I/O in ExaFLOW

Exascale computing will serve for very large capability jobs as well as for workflows with many instances of large-scale simulations. Implied in any case is an extremely large I/O consumption for reading and writing data as well as for storing these on a large-scale filesystem. This applies in particular to fluid-flow simulations. However, data I/O is an emerging bottleneck in highperformance computing (irrespective of application/discipline) because of diverging hardware speed-ups between computation and I/O. This will remain true even with new IO technologies like burst buffers. Also, nonvolatile memory will only gradually help. To reduce the amount of data for storage and handling we propose two solution paths: parallelization of I/O, and I/O data reduction and compression via application-dependent filtering. The main objective of both is alleviation of performance bottlenecks caused by data transfer from memory to disk.
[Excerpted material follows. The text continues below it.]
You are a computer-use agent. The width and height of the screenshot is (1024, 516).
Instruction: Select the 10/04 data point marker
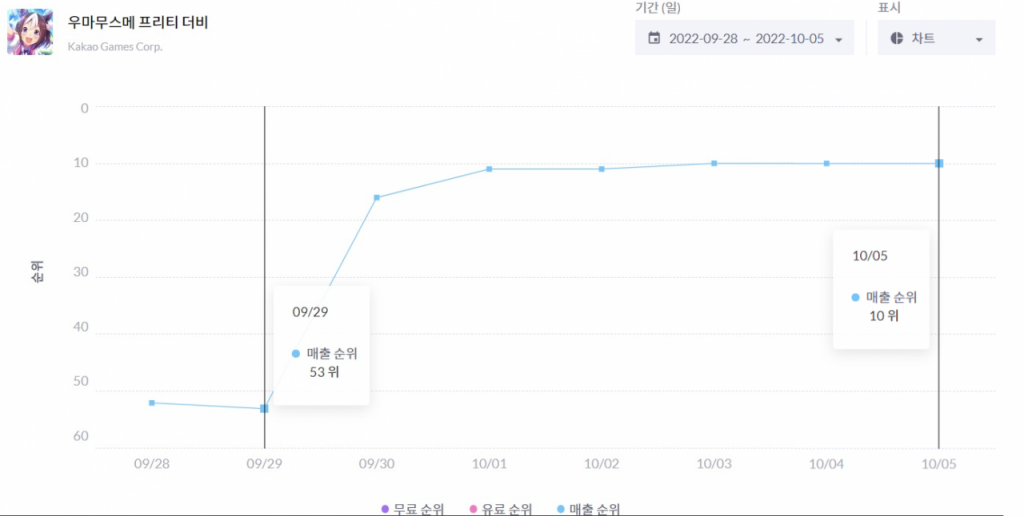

Unsteady fluid-flow simulations produce large amounts of raw data describing the flow physics by a huge collection of time-dependent scalar, vector and tensor data, similar to real-world measurements. However, in this approach, the underlying flow phenomena (e.g. vortices) are only contained in an implicit way and as every object may be discretized by hundreds of grid points and many time steps, there is an enormous data-reduction potential if feature-based data were used for storage instead of 'cbrute-force' storage of raw data. The use of problem-specific filters will be investigated with the goal of reducing the amount of data for I/O in-situ such that the ratio of I/O to floating point operations for exascale computing is improved and physically interesting features are extracted. Present findings for fluid dynamics will be applicable for other disciplines using computational methods and other users as well, including industry.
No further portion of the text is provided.